Work instructions
Examine each line of the listing below. Copy those in which the string "accomplish" appears.

Material for the task
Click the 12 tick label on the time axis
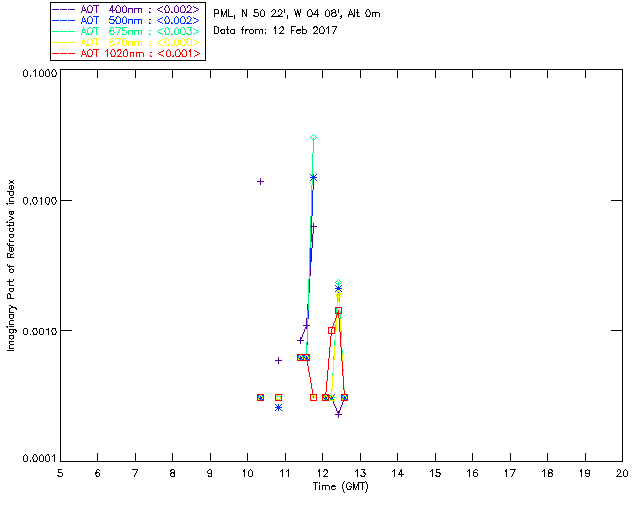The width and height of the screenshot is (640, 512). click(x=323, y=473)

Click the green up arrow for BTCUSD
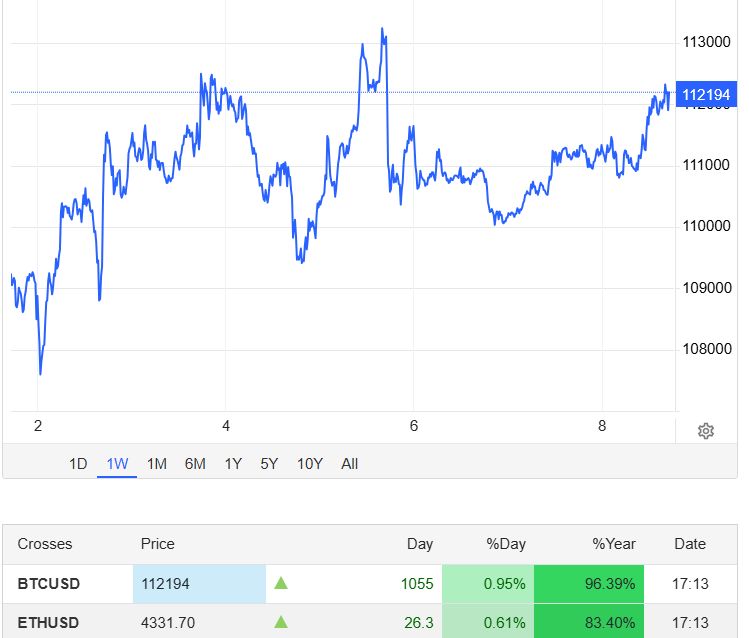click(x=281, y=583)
* * *
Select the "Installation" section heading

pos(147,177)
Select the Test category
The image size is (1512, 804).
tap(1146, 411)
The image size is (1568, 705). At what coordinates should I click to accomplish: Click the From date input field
...
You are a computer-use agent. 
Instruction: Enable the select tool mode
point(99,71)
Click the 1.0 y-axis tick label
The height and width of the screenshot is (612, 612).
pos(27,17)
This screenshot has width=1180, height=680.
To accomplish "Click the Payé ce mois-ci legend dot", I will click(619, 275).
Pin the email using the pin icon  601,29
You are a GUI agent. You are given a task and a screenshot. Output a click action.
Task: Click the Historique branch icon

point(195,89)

Written response
The image size is (1568, 705). At what coordinates should I click to accomplish: Click the From date input field
To accomplish "Click the Payé ce mois-ci legend dot", I will click(619, 275).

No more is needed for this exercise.